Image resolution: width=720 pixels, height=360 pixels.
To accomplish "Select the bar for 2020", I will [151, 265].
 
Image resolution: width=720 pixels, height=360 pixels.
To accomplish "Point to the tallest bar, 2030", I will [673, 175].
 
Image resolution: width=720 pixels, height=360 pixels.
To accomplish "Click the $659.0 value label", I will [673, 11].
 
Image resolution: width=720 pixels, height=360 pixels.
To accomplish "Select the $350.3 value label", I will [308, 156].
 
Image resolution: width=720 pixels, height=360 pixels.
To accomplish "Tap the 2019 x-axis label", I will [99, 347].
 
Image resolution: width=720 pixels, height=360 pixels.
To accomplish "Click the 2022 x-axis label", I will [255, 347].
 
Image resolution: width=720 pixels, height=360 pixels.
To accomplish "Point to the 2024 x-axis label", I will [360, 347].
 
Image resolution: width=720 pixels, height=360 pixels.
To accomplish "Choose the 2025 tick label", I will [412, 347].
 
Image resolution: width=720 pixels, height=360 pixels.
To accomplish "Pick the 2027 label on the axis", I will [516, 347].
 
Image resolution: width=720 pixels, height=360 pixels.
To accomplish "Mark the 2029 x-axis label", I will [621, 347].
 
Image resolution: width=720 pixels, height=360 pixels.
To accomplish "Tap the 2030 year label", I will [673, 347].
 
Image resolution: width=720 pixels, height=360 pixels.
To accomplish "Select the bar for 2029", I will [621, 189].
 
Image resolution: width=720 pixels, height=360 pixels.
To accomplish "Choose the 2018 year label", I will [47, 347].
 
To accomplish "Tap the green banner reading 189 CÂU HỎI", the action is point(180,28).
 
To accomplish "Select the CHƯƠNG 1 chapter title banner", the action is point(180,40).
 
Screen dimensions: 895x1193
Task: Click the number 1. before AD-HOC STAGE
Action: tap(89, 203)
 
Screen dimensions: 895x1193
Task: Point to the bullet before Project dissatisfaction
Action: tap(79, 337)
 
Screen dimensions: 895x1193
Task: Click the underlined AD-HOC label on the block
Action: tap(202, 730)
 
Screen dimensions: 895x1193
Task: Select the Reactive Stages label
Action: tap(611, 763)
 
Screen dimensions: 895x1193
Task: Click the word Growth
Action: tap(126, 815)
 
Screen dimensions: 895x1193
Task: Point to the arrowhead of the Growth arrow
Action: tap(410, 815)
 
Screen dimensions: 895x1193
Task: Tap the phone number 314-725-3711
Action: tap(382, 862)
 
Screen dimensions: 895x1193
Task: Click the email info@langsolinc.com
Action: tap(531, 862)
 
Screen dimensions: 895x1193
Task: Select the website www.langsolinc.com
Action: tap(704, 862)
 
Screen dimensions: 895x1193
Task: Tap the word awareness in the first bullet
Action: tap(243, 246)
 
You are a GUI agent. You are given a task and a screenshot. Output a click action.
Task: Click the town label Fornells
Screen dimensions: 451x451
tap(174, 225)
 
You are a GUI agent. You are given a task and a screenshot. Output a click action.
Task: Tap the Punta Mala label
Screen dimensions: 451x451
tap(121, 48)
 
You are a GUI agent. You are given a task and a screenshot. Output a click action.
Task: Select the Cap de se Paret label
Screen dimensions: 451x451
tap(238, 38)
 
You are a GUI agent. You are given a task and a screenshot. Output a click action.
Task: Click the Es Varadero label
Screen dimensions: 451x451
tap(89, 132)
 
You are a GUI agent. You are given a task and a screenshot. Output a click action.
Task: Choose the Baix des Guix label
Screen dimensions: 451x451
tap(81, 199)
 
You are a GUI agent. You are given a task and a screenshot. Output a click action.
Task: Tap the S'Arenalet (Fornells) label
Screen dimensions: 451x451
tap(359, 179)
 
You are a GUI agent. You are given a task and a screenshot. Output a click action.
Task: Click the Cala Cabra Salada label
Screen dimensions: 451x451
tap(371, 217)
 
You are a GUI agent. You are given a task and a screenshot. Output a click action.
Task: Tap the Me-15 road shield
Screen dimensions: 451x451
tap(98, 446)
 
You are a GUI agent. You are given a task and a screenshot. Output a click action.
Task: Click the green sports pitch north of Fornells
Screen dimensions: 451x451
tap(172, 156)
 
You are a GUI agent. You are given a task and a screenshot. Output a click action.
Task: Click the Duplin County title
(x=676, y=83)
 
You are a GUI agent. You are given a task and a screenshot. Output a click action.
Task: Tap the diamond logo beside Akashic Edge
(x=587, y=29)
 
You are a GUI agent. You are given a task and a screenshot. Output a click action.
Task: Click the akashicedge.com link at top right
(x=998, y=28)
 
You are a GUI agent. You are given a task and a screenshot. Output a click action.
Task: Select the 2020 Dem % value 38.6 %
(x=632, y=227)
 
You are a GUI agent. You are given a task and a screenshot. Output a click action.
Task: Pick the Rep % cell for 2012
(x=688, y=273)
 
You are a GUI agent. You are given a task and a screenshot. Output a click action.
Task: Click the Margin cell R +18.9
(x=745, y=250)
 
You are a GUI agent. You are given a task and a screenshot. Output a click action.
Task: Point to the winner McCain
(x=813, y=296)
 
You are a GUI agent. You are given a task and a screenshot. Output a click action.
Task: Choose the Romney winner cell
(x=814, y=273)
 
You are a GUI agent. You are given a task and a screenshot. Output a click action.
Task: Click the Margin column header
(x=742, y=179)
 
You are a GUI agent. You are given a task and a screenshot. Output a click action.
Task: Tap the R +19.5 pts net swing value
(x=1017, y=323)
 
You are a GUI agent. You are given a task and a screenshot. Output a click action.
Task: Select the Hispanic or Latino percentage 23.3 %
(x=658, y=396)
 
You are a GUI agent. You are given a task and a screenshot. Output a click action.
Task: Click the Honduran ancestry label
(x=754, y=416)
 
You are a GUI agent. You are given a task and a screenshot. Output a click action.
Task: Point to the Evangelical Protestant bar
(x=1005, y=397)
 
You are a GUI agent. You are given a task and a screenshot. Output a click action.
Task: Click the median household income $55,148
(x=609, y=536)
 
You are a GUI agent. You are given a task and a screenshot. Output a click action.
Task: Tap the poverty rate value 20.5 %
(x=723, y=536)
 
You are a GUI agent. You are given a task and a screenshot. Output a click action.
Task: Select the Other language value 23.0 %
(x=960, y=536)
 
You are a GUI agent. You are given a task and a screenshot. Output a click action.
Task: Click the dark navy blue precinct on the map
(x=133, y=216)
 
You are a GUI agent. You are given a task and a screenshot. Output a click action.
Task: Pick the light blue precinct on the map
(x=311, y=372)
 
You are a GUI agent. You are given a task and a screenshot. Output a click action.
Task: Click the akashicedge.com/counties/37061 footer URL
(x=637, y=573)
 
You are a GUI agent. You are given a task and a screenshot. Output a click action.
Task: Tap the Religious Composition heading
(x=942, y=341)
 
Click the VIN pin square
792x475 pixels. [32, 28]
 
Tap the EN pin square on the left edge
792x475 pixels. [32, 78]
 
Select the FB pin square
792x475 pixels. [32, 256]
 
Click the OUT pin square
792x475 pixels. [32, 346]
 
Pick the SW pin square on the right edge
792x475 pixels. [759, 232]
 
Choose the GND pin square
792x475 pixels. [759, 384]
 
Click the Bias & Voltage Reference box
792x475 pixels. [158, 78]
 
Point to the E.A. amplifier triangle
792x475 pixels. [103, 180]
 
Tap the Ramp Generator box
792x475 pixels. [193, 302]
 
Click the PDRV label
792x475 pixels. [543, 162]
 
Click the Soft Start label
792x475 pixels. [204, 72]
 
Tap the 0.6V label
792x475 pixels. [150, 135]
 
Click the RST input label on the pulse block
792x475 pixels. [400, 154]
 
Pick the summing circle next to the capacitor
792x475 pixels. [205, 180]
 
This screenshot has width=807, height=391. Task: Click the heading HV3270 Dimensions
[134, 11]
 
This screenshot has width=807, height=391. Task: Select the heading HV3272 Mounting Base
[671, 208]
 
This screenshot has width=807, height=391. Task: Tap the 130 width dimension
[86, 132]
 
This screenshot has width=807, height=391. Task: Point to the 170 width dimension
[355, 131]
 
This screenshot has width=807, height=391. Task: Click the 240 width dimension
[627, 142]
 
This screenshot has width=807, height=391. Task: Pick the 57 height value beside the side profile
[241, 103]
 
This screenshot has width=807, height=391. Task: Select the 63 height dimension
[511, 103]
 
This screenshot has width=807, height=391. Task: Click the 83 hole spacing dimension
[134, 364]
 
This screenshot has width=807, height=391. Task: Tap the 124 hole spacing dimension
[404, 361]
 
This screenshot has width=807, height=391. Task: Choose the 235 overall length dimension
_____
Challenge: Rewrite the rows from the line with "Pick the SW pin square on the right edge" up to and including the line with "792x475 pixels. [400, 154]", changing "Click" to "Select" and leaving everything else unchanged.

Full output:
Pick the SW pin square on the right edge
792x475 pixels. [759, 232]
 
Choose the GND pin square
792x475 pixels. [759, 384]
 
Select the Bias & Voltage Reference box
792x475 pixels. [158, 78]
 
Point to the E.A. amplifier triangle
792x475 pixels. [103, 180]
 
Tap the Ramp Generator box
792x475 pixels. [193, 302]
 
Select the PDRV label
792x475 pixels. [543, 162]
 
Select the Soft Start label
792x475 pixels. [204, 72]
 
Tap the 0.6V label
792x475 pixels. [150, 135]
 
Select the RST input label on the pulse block
792x475 pixels. [400, 154]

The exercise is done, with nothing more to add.